[Dataset records]

[Start of section]

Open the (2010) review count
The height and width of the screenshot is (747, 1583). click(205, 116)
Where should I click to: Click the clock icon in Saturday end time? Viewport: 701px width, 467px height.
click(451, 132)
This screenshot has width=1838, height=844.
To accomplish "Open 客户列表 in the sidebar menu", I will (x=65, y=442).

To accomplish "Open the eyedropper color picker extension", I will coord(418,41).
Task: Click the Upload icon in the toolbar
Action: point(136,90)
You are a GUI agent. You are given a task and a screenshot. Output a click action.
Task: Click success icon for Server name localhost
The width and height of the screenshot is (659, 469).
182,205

[End of section]
[Start of section]

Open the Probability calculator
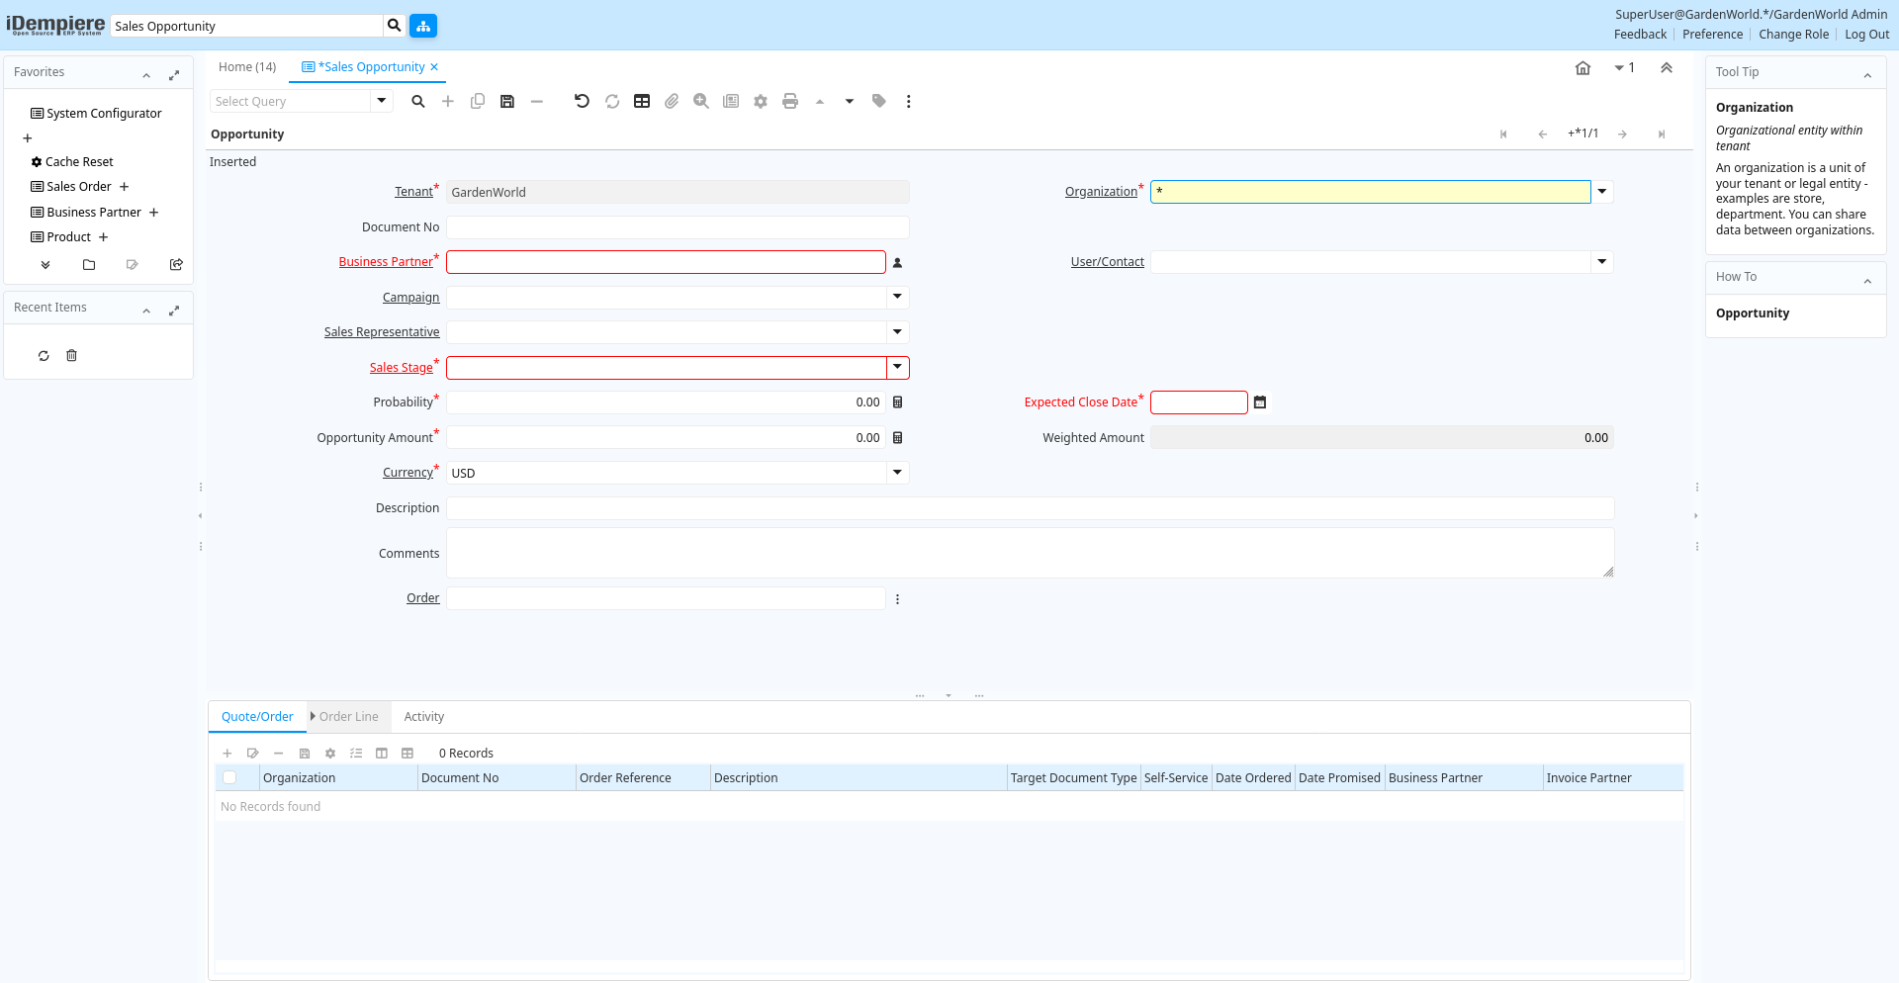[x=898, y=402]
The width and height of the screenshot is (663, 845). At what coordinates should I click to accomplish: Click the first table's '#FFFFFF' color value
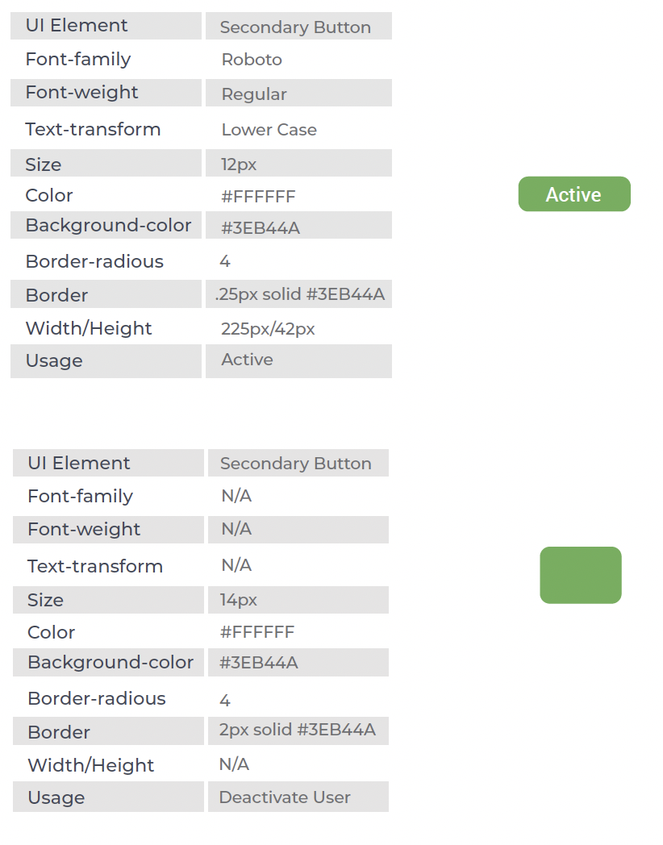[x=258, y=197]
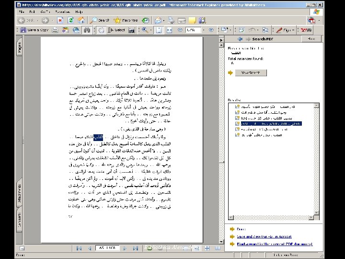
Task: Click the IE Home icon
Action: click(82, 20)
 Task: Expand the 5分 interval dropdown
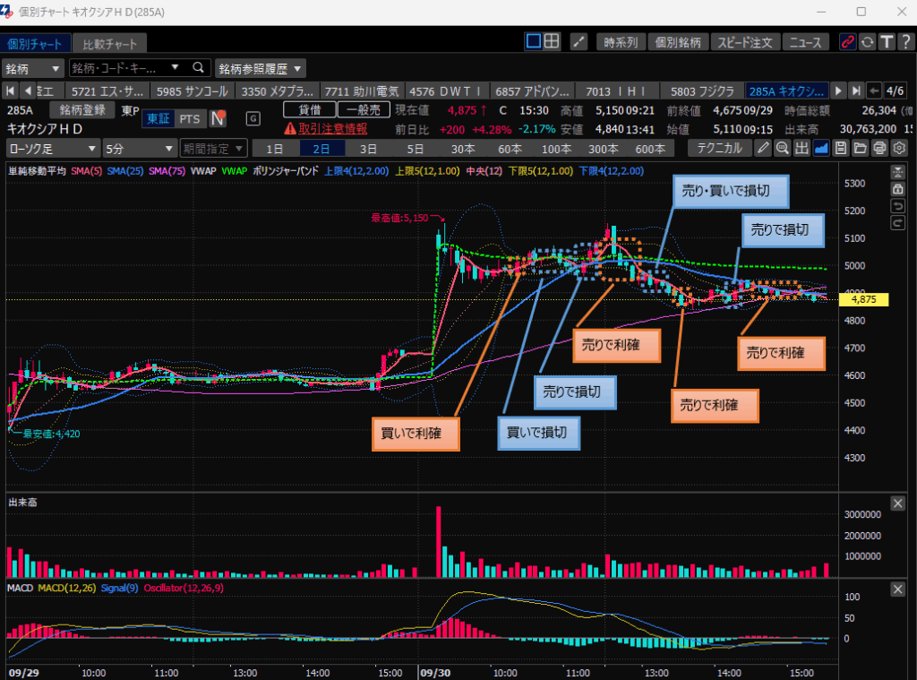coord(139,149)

[End of section]

Your task:
Look back at the data above. Transcribe exactly the lines starting at the line that contains "Open the (2010) review count" and ending at the line that contains "You are a GUI".

Result for this exercise:
Open the (2010) review count
The height and width of the screenshot is (747, 1583). click(205, 116)
Where should I click to: Click the clock icon in Saturday end time? Viewport: 701px width, 467px height.
click(451, 132)
This screenshot has width=1838, height=844.
To accomplish "Open 客户列表 in the sidebar menu", I will (x=65, y=442).

To accomplish "Open the eyedropper color picker extension", I will coord(418,41).
Task: Click the Upload icon in the toolbar
Action: point(136,90)
You are a GUI agent. You are given a task and a screenshot. Output a click action.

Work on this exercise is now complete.